Count the lines in the rows below that contain the string "size", where uppercase and lowercase letters must match. Reply with the number alone.

======== DATA RECORDS

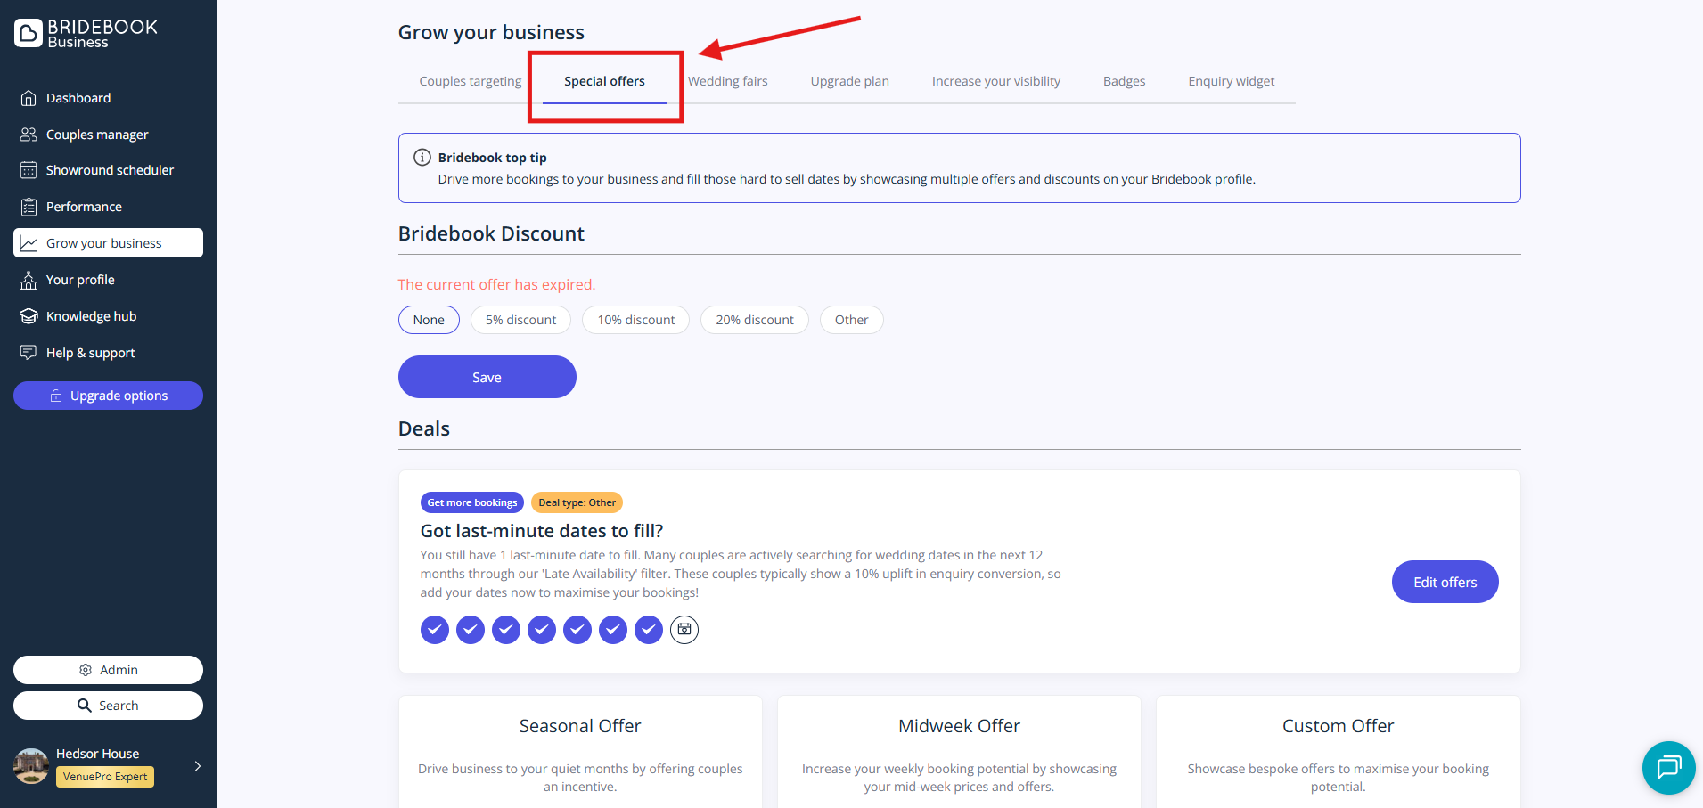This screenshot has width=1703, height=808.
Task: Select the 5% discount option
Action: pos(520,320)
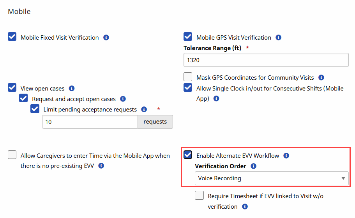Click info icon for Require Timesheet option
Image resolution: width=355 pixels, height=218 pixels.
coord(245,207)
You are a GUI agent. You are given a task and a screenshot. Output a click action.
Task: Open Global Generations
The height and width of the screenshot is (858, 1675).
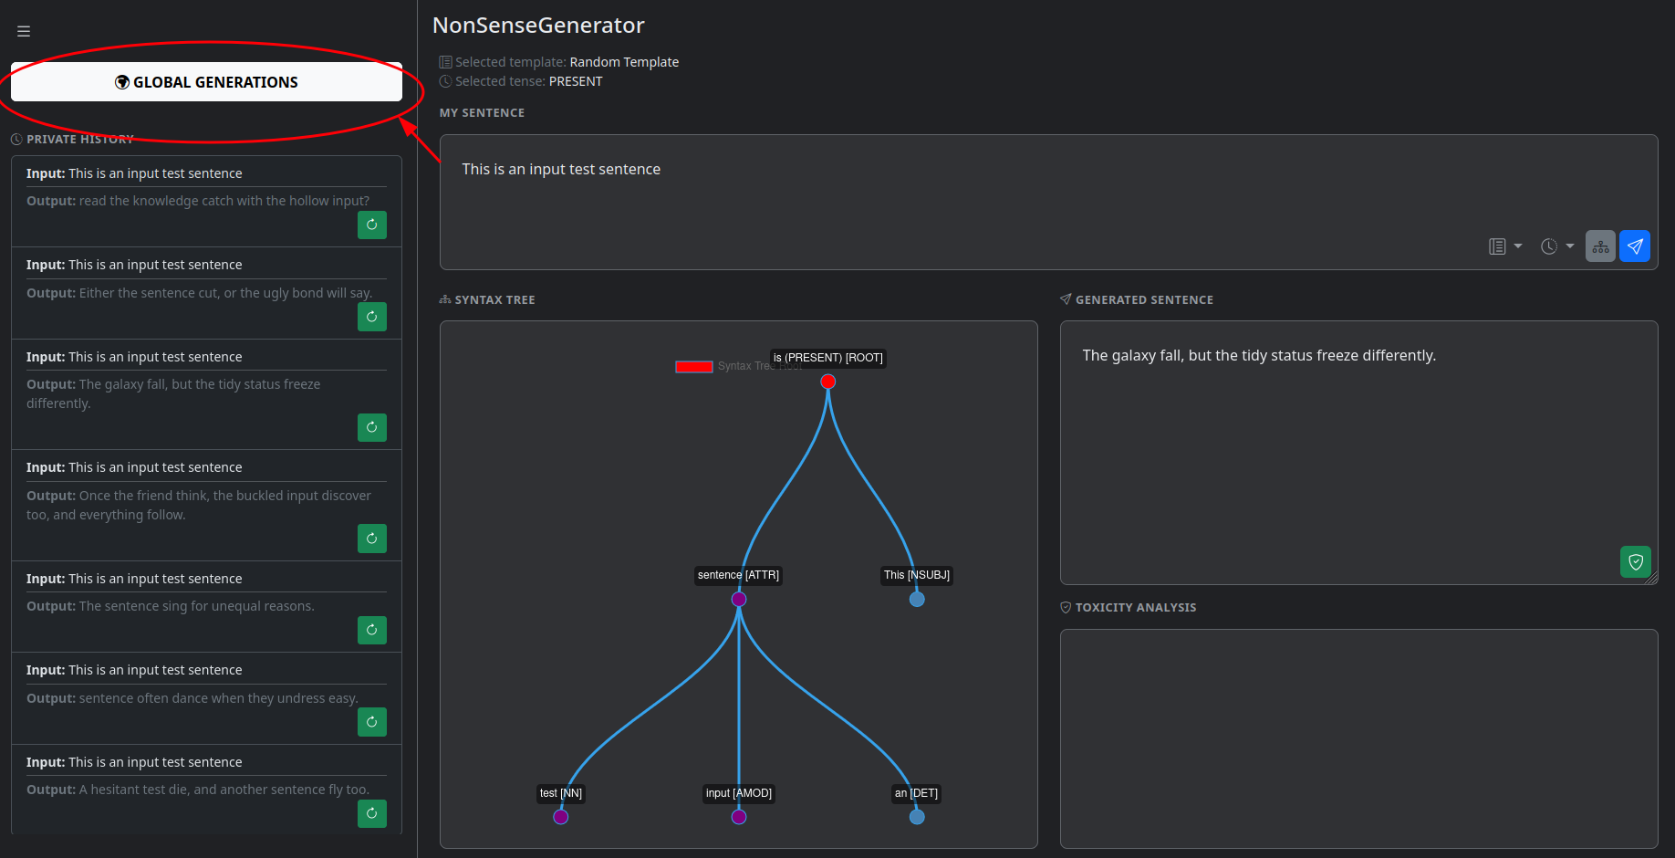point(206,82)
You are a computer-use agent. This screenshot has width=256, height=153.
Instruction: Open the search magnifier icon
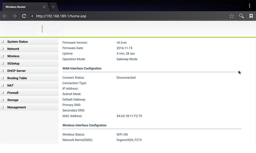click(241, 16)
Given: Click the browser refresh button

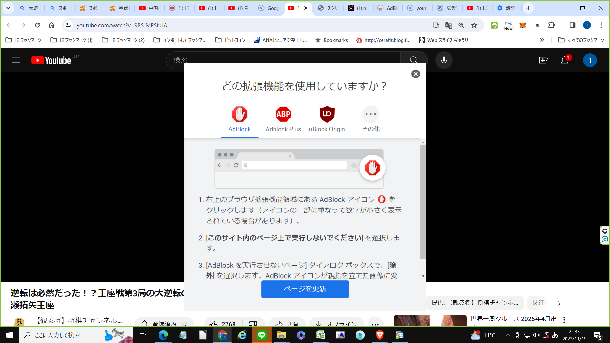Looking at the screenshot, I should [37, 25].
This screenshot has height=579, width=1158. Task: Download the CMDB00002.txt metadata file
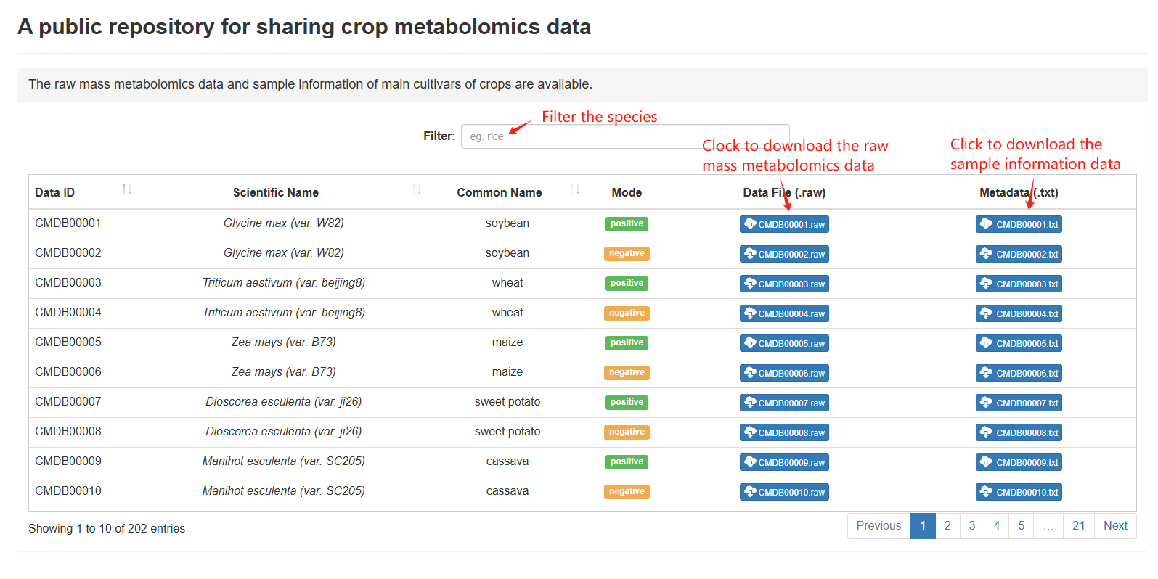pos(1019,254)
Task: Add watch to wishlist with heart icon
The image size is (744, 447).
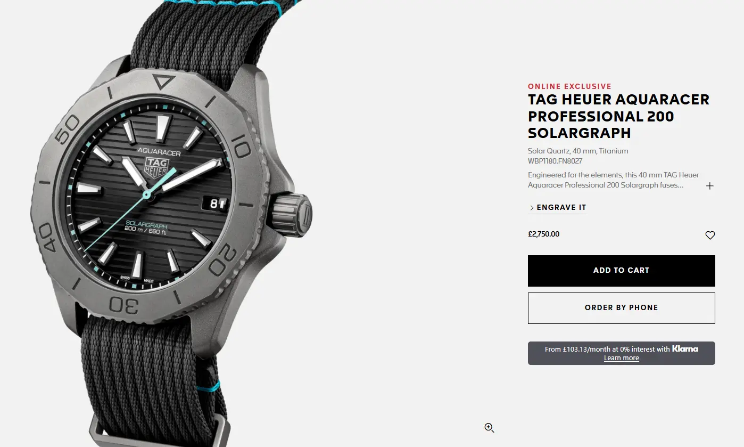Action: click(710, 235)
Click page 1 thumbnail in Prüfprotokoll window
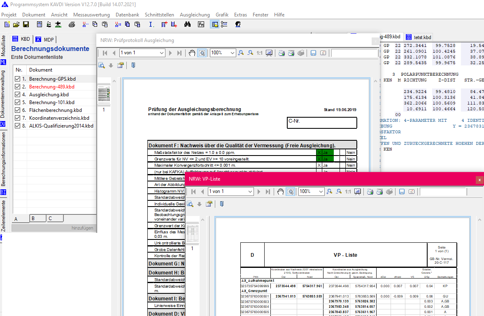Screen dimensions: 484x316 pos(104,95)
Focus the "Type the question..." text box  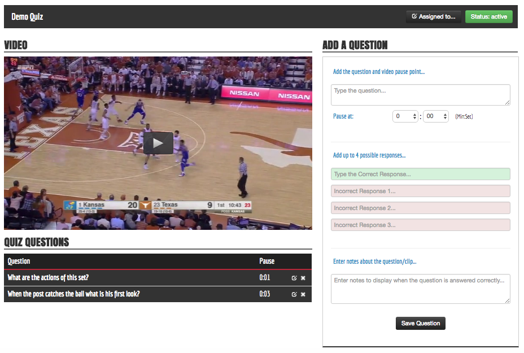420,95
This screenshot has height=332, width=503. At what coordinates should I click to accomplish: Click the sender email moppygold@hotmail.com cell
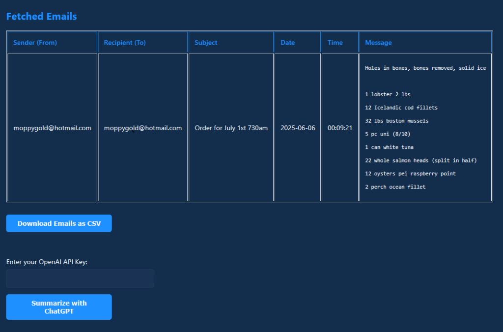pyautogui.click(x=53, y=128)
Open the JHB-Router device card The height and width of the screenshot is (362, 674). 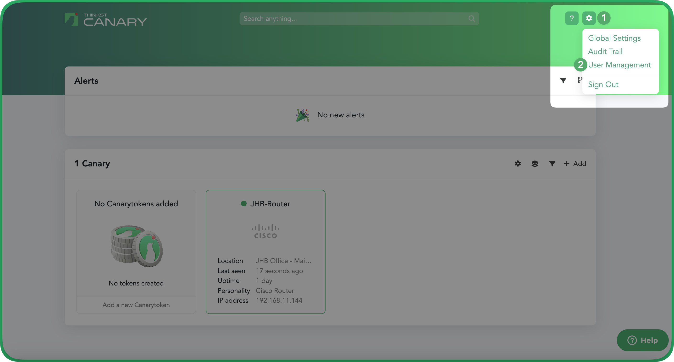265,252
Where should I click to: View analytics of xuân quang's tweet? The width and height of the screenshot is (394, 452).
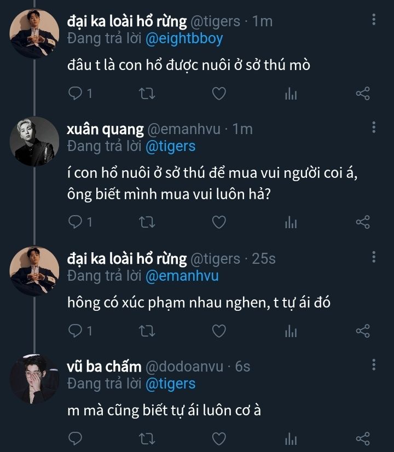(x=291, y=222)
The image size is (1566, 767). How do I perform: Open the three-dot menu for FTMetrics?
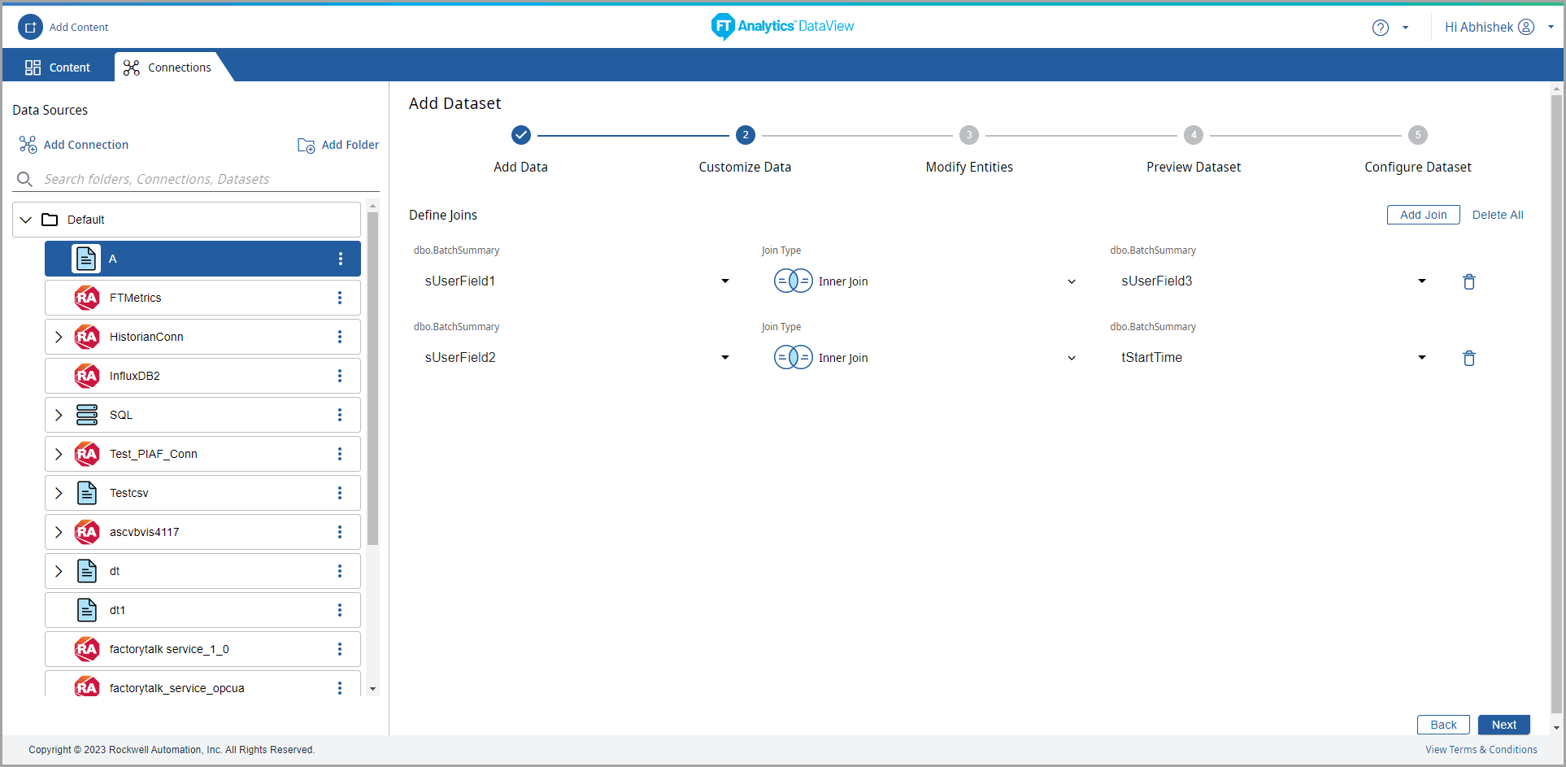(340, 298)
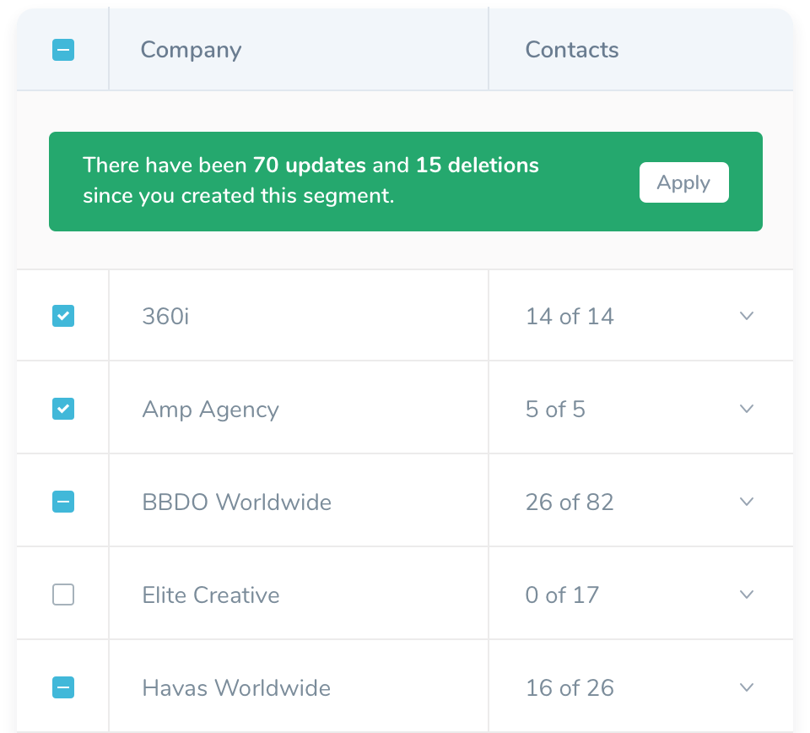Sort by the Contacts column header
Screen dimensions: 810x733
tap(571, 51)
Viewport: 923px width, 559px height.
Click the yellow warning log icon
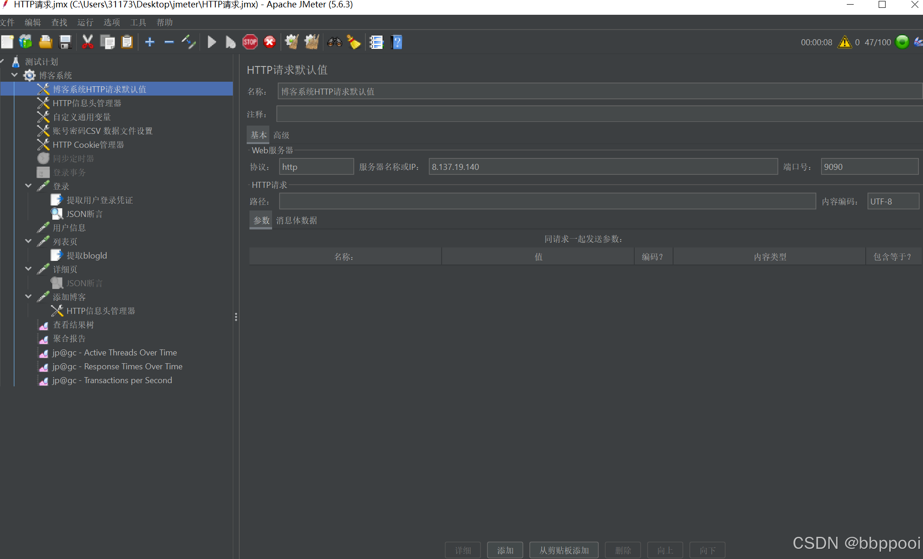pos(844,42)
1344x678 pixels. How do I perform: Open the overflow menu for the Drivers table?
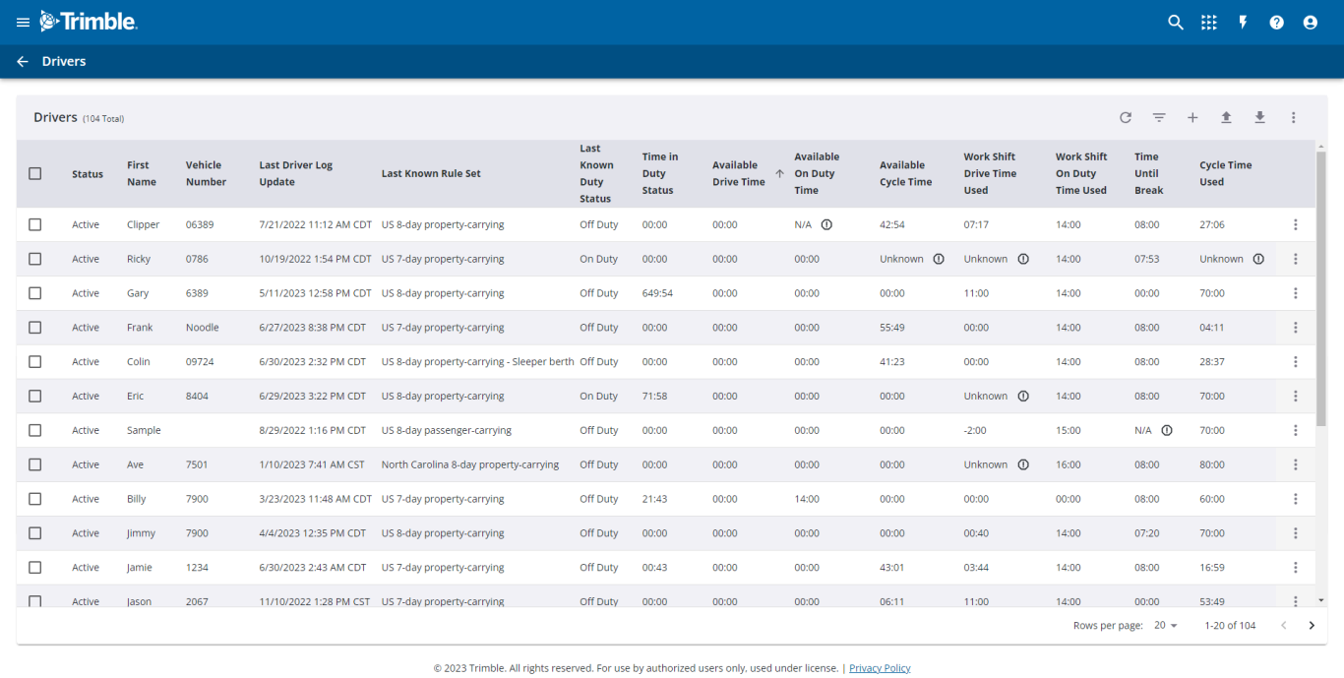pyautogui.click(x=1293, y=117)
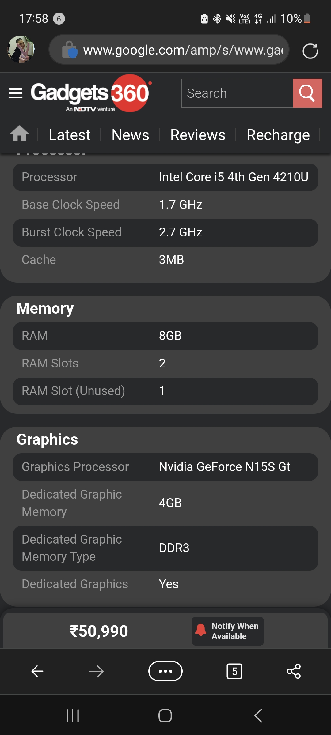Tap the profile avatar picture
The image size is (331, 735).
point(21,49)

================

_OUTPUT FOR THIS TASK_.
3